Yes, bots. Some fake accounts created for the sole purpose of creating and replying to some threads.

See, the funny thing about human is, we all like to participate in a community but we rarely wants to be the first to do so. By using bots, forum founder can ensure that there’s a constant flow of new threads and discussion happening.

Plus, people who just landed in the forum from Google or some other external source, will see a thriving community with active posters, sometimes very, very helpful, that it makes you wonder how did they have all this free time to spend on online forums.

Little did they know, they are replying and discussing topics with robots, not real people.

Another benefit of using bots to ‘seed’ the community, is that you can actually design the culture of the community.

By culture, I mean people have the tendency to follow certain patterns of interaction based on the types of interaction that they’ve already seen. So if you see an old forum, usually they have this pattern of speaking, that characterized the community. The types of posts, the types of response, are uniquely theirs. And this ‘culture’ does not born overnight. It develops slowly over years of interactions between members.

And this leads to the title of this post.

I used to be quite active on 4Chan. I saw them as a unique community. In fact, all the chans are pretty unique, in that they’re constantly the source of new content, especially offbeat content like a meme, and yet, the creators of those content never got the attribution that they seemingly deserved.

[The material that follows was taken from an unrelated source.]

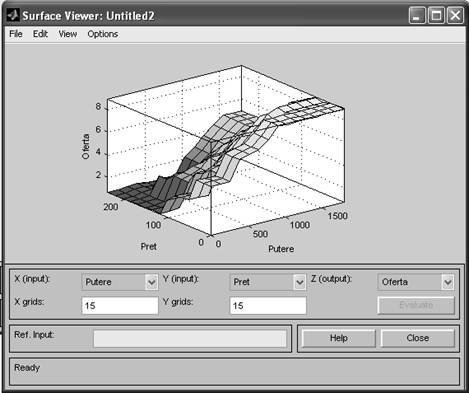Minimize the Surface Viewer window
Screen dimensions: 469x393
pyautogui.click(x=417, y=16)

Why? Well, on 4Chan, everybody’s anonymous.

So oddly enough, 4Chan in my eyes, with all its broken ways, can be said as a perfect community. It’s a community that’s always giving something without hoping for tangible rewards (they want some laughter, maybe). And the community has cultures that are so uniquely theirs, that an outsider will get spotted pretty quickly. This outsider then will get egged on and this term usually will come up:

Lurk More, Faggots

That is, in a way, a form of community-run-moderation. And it’s very effective. You can cull the bad from the good (well, the good according to 4chan), without having to resource to banning, because if you’re out of the 4chan line for even a bit, you’re gonna get policed. Unless you’re a pretty dedicated troll, you’re gonna hit the x button and get out. I wonder how many moderators 4chan actually has, and the ratio of moderators to users. Because from an outsider’s perspective, these unique characteristics of 4Chan should decrease the moderation cost quite a bit.

So, how should a community enforce a lurk more policy? Unfortunately, you can’t. Not in this day & age, unless you want your forum to be branded hostile to new members. But still, that’s a pretty interesting way to look at community moderation.